Task directions: Starting at the beginning of the entries below, copy out every line up to and including the one containing "Looking at the screenshot, I should 1279,464.". Leave the pictures out of your copy.

Extracted entries:
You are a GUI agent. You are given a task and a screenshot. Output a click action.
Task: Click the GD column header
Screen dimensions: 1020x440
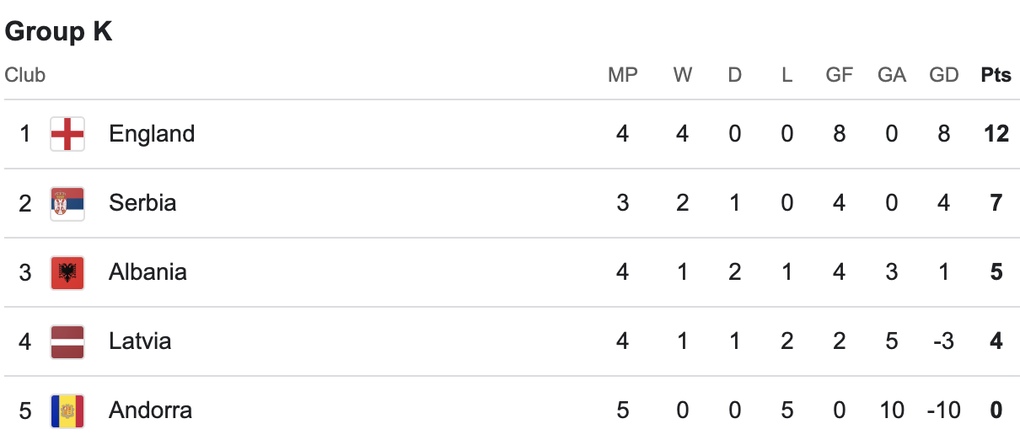[944, 76]
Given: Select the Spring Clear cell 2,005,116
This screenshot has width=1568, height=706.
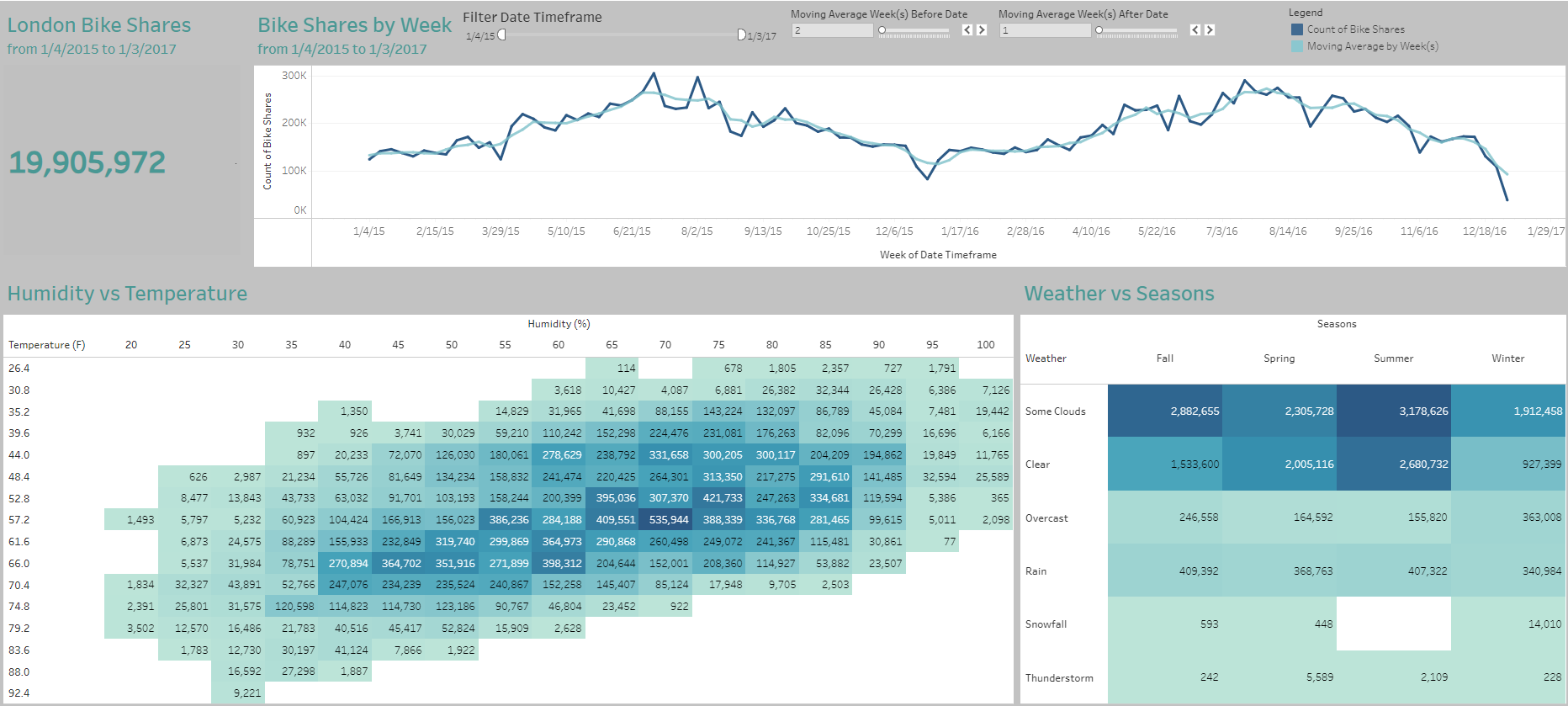Looking at the screenshot, I should 1279,464.
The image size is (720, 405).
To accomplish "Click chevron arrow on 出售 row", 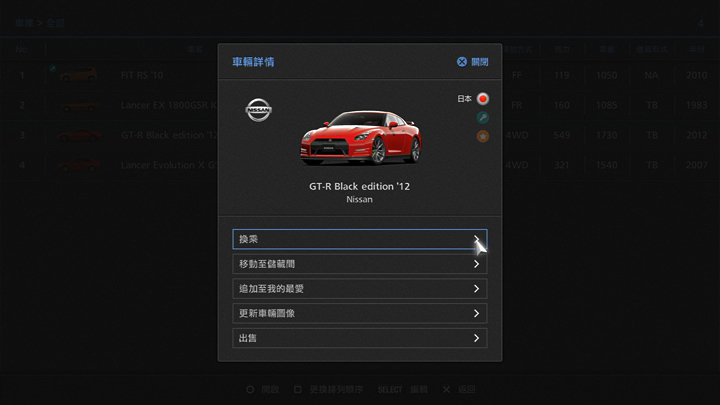I will (x=476, y=338).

Exercise answer:
You are a GUI agent. You are given a task and a screenshot. Output a click action.
Task: Click the GD column header
Screen dimensions: 1020x440
[944, 76]
Given: Select the Spring Clear cell 2,005,116
This screenshot has width=1568, height=706.
Looking at the screenshot, I should 1279,464.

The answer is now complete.